═════ DATA ENTRIES

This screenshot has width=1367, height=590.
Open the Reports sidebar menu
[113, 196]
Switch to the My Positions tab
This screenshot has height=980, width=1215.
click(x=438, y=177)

══════════

▸ THE REQUEST: Render the listing above as a numbered list, leaving out any blank lines.

▸ SOLUTION BELOW:
1. This screenshot has width=1367, height=590.
2. Open the Reports sidebar menu
3. [113, 196]
4. Switch to the My Positions tab
5. This screenshot has height=980, width=1215.
6. click(x=438, y=177)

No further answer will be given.